:: Text section

To go with his ineffable construct, Nhu accumulated and wielded real power, the kind for which Diem had no time, taste, or skill. Nhu was a supple political operator with working ties to the CIA dating from the 1940s. Under Diem he ran Vietnam’s Republican Youth, the Blue Shirts, modeled on Hitler’s Brown Shirts, who could be used as spies and enforcers. He ran the president’s political party, Can Lao, where initiation ceremonies included kneeling and kissing a portrait of Diem. Most significantly for the events to follow, Nhu closely oversaw the CIA-funded secret police. Though he had no title other than “Counselor to the President,” at one time Nhu commanded thirteen different security agencies with extrajudicial powers to arrest, imprison, or execute, and a record of repression that included secret gulags and the torture and elimination of political opponents.

The Americans had reason to believe Brother Nhu was also mixed up in criminal syndicates, and probably addicted to opium too. By his proximity to Diem and his exercise of power behind the curtain, Nhu could not be ignored. His weekly séances with the US CIA station chief were a mutually useful arrangement, though the exclusive channel was a sensitive one for an ambassador, and the station chief, to manage.

Though he had no title other than “Counselor to the President,” at one time Nhu commanded thirteen different security agencies with extrajudicial powers to arrest, imprison, or execute, and a record of repression that included secret gulags and the torture and elimination of political opponents.

For the broader public, however, and the US government, Ngo Dinh Nhu crystallized the uncomfortable fact that President Diem headed a family clan with virtually autocratic powers in a newly, and still ostensibly, democratic Republic of Vietnam. The clan’s alienation from the population was underscored by its adhesion to Catholicism, a religious minority predating the French colonial era in Indochina but much enhanced by it. Another Ngo brother was Archbishop of Hue. Yet another brother was the political capo of central Vietnam. A fourth one was Vietnam’s ambassador in London.

Finally, Ngo Dinh Nhu had married Tran Le Xuan (Tears of Spring), a high-born northern Buddhist who had once been imprisoned by the Viet Minh, and who converted to Catholicism upon her marriage into the Ngo family. Now, as the bachelor president’s sister-in-law, Madame Nhu served as the First Lady of South Vietnam. She, her husband, and their four young children lived with Diem in the vast presidential palace that once housed French governors-general. There they took their meals together, and Madame Nhu served as the hostess at official functions. She cultivated a political identity of her own as a member of parliament and head of the Women’s Solidarity Movement (to go with her husband’s Republican Youth movement of male Diem devotees and thugs). Extending the reach of the extended royal family, Madame Nhu’s father and mother were, respectively, the South Vietnamese envoys in Washington and at the United Nations.

::::
:: Data block

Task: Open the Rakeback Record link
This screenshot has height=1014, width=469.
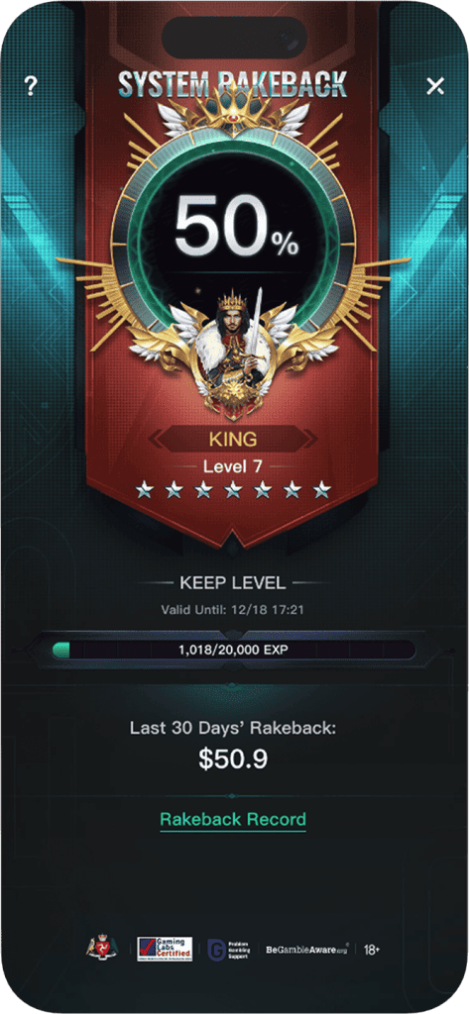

::::

*Objective:* Resume the passage on Ngo Dinh Nhu and the Ngo family, picking up after its final sentence.

*Solved exercise:*
By 1960 Madame Nhu had become notorious in Saigon for blue laws she championed and browbeat her brother-in-law into promulgating. Like the convert of caricature, she was determined to be more “Catholic” than anyone. Her decrees prohibited such familiar bêtes noires as prostitution and gambling, contraception and divorce. But also cockfights, fortune- telling, fighting fish, underwire bras, dancing, “sentimental” songs, and “fraternizing” (it was Americans she had in mind). These statutes also proscribed polygamy in a country where it was common, and “spiritualism and occultism” in a country where religious sects and practices pro- liferated. Saigon, a cosmopolitan city ruled and made laissez-faire by the French for a century, was unaccustomed to such official standards of prudence.

Madame Nhu, aka the “Dragon Lady,” kept a high profile with her public screeds and harangues, and American correspondents found her reliably quotable and vicious, to say nothing of photogenic. Her gender in a day when women were still a novelty in the circles of statecraft—Eva Perón had only just preceded her on the stage—also made her irresistible copy. In the peculiar context of Ngo Dinh Diem, who had taken a vow of chastity and was said never to have had sexual relations with anyone, Madame Nhu’s intimacy with the chief of state, and power over him, was all the more absorbing.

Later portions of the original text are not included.